Blue UAS, the compliance list born in 2020 to steer troops toward safe commercial quadcopters, remains a cautionary note. Each software update still passes a separate cyber review, and that bottleneck lets firmware lag behind threat patches. The Hegseth memo hands the process to DCMA, promising more staff and broader waiver authority, though skeptics recall earlier reform waves that died on classification rules and export-control lawyers.

Risk culture stands as the final gate. Artemis crews accepted that prototypes would bury themselves in permafrost; they hosed lithium fires and rolled into the next sortie. Conventional acquisition offices recoil at such images, having spent decades teaching teams to protect million-dollar rounds from every scratch. Disposable air weapons break that reflex. Allowing failure on Tuesday can save lives on Friday, provided budgets absorb replacement and training flows fast enough to stay ahead of the curve.

Capital is already voting. Start-ups pitch printed wings, snap-fit electronics, and acceptance tests that tolerate wide variance. Legacy suppliers counter with precision composites and statistical reliability data. Money flows toward whichever model captures the first multiyear contract. That race no longer sits in a lab; it plays out across factories in Ohio, Alabama, and soon, partners in Mexico looking to backfill motor windings no longer imported from China.

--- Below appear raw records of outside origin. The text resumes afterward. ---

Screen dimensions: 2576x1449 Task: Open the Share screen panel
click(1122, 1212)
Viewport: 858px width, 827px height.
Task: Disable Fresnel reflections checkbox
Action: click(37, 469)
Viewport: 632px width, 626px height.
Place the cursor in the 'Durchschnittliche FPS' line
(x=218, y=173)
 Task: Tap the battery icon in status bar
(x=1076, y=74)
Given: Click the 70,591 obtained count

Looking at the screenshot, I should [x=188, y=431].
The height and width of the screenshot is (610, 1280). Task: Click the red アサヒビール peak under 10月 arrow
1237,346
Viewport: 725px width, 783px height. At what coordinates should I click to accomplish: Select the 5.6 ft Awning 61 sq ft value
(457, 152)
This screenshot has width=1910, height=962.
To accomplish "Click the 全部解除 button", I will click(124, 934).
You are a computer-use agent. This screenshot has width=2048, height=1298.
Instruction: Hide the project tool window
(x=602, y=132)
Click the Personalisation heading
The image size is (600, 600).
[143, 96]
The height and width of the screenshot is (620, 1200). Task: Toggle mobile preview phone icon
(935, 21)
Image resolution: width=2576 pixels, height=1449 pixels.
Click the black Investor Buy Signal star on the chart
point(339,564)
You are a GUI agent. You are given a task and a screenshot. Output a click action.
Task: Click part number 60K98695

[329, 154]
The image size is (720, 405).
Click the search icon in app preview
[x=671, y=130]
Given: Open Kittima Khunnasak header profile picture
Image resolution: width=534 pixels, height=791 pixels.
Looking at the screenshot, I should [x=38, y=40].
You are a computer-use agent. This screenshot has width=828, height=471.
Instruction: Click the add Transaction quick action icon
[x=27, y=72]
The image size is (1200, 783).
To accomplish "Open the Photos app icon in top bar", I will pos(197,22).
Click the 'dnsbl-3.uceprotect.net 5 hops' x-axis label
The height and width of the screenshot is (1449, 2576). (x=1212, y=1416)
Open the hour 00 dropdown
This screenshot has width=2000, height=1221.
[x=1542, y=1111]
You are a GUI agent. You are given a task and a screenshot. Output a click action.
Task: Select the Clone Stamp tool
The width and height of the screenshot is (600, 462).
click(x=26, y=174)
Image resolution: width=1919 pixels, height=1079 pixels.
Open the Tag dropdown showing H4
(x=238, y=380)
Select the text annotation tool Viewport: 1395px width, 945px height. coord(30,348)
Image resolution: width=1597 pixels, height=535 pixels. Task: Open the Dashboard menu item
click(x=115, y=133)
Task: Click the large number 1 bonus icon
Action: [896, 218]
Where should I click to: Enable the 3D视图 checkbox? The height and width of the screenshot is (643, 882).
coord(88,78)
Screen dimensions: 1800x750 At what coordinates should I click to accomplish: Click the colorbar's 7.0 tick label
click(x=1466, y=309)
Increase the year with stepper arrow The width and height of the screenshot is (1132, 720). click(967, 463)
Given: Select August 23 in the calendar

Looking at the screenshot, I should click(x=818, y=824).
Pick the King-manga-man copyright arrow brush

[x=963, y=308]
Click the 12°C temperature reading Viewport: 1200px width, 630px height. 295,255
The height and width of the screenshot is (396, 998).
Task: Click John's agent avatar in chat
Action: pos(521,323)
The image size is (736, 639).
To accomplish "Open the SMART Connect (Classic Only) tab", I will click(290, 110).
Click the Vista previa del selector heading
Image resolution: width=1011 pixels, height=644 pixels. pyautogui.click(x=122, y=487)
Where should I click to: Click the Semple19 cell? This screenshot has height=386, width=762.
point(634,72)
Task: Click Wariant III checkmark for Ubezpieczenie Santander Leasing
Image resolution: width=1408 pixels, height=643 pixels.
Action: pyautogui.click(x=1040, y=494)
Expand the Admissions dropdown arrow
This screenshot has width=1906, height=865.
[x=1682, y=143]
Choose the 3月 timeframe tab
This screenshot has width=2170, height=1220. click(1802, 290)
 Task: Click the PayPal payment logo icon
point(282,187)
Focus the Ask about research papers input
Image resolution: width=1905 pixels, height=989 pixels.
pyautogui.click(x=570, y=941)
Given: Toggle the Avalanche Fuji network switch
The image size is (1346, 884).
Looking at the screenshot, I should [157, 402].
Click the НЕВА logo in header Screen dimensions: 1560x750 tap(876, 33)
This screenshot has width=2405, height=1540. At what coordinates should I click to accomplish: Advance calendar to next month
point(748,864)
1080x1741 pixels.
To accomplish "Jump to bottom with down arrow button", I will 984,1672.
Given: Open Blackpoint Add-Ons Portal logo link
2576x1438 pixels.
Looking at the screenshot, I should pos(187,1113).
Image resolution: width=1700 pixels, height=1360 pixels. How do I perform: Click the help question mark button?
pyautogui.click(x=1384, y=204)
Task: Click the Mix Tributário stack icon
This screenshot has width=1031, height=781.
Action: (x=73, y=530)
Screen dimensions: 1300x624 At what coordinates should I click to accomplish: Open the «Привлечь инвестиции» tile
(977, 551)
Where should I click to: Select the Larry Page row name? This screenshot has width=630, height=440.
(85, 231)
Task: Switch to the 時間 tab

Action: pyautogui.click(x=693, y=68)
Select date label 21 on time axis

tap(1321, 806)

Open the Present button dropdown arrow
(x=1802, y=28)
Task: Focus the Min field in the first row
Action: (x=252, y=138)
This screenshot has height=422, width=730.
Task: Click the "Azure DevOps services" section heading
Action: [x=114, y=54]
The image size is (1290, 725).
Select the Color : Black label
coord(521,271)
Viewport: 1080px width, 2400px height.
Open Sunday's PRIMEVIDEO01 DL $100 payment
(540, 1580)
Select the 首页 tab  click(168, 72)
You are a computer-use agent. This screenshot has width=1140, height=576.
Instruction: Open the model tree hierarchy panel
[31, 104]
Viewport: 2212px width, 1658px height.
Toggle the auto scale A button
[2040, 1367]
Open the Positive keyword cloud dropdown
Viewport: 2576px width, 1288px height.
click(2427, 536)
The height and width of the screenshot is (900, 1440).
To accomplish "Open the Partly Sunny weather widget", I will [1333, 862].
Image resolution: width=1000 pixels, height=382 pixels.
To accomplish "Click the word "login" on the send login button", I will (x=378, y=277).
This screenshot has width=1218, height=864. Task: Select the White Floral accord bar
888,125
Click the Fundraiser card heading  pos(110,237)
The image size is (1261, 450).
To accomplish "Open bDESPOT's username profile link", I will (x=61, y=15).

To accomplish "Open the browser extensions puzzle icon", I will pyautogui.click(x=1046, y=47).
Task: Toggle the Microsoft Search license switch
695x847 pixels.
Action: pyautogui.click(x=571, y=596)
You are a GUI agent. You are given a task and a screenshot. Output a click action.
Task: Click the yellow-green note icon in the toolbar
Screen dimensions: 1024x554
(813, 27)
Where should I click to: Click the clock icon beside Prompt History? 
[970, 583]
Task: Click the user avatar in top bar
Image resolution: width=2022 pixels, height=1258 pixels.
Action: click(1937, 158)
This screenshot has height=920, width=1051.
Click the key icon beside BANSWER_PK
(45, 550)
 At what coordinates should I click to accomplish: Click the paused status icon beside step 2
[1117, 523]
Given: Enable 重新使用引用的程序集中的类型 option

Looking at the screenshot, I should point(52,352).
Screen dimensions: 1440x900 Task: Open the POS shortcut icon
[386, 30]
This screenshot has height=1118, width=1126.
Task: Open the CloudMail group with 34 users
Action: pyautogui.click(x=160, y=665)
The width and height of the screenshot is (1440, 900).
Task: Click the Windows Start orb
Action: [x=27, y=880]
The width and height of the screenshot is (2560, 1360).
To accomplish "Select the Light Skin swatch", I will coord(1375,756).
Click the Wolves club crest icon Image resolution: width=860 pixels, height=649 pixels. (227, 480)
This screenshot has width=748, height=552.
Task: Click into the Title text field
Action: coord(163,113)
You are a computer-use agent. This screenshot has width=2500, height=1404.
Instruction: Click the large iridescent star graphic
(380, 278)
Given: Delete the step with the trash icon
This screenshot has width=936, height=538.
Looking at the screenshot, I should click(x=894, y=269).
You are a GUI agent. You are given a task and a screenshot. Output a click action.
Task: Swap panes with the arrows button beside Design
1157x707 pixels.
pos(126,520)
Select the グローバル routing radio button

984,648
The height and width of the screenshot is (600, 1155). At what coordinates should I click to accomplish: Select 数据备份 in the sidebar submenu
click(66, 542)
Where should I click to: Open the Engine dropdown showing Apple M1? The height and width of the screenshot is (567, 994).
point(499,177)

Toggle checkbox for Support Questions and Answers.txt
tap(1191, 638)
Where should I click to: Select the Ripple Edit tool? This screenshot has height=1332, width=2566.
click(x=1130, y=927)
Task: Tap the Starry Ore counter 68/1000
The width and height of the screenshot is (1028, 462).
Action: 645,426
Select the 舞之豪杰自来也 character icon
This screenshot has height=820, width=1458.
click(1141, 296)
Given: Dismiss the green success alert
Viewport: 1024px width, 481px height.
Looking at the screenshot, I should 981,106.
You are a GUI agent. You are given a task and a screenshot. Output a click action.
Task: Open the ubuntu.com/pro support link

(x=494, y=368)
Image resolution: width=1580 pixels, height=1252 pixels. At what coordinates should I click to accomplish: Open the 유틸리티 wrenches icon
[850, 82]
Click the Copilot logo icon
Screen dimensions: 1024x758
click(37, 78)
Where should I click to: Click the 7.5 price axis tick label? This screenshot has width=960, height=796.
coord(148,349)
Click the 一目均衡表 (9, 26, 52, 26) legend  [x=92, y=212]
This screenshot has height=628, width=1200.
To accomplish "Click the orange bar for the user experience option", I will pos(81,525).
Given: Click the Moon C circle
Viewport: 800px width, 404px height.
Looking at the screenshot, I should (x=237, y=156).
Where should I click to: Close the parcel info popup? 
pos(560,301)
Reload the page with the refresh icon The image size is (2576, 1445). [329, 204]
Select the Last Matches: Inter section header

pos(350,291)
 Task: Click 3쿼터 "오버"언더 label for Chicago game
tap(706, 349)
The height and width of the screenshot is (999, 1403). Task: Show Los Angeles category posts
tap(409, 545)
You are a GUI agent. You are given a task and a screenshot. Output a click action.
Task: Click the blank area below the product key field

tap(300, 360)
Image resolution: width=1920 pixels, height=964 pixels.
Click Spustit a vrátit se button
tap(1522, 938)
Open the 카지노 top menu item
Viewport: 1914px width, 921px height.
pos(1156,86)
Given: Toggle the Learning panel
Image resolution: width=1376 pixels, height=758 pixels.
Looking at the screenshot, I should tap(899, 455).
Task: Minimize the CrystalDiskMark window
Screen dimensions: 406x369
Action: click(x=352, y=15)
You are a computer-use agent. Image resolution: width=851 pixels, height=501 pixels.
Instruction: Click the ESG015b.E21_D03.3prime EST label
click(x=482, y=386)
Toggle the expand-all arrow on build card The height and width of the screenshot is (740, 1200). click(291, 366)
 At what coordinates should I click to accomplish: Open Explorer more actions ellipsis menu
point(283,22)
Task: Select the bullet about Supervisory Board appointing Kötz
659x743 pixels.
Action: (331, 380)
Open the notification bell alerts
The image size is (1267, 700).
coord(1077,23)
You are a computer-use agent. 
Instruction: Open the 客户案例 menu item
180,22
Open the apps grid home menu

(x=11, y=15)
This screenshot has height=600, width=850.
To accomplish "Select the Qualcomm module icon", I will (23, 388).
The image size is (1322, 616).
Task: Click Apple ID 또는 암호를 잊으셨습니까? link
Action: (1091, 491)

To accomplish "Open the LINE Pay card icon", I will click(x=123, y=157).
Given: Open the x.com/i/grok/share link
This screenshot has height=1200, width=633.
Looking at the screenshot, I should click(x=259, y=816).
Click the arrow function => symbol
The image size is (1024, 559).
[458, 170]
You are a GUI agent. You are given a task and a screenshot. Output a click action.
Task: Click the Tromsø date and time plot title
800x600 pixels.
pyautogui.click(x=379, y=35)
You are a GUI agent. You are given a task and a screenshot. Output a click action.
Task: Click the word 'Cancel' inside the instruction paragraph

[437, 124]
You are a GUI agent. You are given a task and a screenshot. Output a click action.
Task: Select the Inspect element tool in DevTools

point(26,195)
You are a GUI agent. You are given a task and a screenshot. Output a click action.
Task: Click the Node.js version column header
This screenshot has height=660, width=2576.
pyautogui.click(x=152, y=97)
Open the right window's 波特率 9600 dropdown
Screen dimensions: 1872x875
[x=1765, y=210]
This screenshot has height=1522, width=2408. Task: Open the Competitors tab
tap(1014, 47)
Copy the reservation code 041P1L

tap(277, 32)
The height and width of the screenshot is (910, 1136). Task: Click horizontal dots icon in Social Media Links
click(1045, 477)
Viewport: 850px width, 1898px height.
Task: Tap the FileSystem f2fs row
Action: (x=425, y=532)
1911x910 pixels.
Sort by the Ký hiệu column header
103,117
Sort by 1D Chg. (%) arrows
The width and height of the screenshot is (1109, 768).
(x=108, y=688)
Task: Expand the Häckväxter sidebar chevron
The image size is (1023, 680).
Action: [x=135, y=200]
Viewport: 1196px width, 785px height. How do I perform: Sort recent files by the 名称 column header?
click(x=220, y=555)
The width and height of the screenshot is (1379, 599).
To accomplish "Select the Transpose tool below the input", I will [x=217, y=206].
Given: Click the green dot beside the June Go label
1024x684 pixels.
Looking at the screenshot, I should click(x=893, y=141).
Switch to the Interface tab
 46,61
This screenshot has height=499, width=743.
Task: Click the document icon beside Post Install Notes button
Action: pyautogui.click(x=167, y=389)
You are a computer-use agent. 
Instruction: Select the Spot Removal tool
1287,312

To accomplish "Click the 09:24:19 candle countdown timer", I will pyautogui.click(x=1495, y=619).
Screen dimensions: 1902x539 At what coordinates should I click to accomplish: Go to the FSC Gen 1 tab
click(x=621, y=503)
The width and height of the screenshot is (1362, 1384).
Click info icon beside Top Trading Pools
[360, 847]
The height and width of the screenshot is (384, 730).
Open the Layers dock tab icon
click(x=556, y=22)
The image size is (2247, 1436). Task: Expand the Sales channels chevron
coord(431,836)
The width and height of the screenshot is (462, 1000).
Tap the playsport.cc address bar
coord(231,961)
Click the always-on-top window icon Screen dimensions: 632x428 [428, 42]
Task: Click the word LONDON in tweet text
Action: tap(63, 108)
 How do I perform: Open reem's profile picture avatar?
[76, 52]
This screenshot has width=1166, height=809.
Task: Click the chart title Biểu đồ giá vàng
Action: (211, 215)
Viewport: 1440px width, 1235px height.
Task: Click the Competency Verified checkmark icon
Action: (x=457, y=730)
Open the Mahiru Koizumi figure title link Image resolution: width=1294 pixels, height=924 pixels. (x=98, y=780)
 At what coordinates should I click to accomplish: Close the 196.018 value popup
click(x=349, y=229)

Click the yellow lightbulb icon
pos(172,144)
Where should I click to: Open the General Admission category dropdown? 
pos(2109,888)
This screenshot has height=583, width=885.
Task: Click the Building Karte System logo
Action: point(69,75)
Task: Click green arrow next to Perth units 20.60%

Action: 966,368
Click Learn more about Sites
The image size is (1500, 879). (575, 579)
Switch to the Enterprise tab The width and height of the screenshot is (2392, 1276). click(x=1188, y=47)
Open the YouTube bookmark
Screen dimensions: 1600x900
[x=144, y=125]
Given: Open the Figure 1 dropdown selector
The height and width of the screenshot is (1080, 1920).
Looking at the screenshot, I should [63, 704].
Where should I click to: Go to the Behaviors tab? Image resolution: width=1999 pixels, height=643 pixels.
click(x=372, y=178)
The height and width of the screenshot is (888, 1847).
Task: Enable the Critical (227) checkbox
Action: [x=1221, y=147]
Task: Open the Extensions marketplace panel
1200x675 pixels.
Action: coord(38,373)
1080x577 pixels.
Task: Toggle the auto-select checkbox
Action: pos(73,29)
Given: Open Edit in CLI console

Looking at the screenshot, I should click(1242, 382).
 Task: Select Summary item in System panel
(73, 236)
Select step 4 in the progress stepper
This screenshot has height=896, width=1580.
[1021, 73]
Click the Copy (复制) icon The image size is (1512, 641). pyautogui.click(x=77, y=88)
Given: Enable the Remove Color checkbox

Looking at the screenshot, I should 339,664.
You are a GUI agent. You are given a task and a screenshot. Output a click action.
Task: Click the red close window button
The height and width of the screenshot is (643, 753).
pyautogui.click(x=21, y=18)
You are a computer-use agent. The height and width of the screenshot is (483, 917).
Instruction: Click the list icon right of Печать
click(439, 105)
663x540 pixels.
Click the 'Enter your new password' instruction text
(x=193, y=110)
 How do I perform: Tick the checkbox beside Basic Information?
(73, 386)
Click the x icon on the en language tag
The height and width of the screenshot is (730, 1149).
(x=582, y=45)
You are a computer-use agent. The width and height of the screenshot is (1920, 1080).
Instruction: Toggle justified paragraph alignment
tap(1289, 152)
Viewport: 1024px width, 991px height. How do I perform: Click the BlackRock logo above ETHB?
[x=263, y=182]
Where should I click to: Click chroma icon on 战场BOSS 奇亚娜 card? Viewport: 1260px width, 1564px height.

Attritable drones occupy a niche between artillery rockets, which ignore guidance once fired, and crewed aircraft, which return for maintenance. They promise precise strikes without risking pilots but demand stable pipelines more akin to smartphone release cycles than to fighter programs. Without continuous funding, clear ownership, and relentless cost pressure, prototypes will keep dazzling test observers and then vanish into budget slides.

Our analysis shows that the Yukon crashes, though embarrassing, yielded the kind of data that simulation can only approximate. Engineers already rewrite spoof filters, adjust antenna gain, and raise inertial sensor quality thresholds.Whether those fixes translate into pallets on airfields depends less on code than on contract officers willing to sign production orders before the next fiscal close. Squads under fire will not wait. They will reach for whatever system sits on the shelf, stickered with whichever flag moved fastest from demonstration to delivery.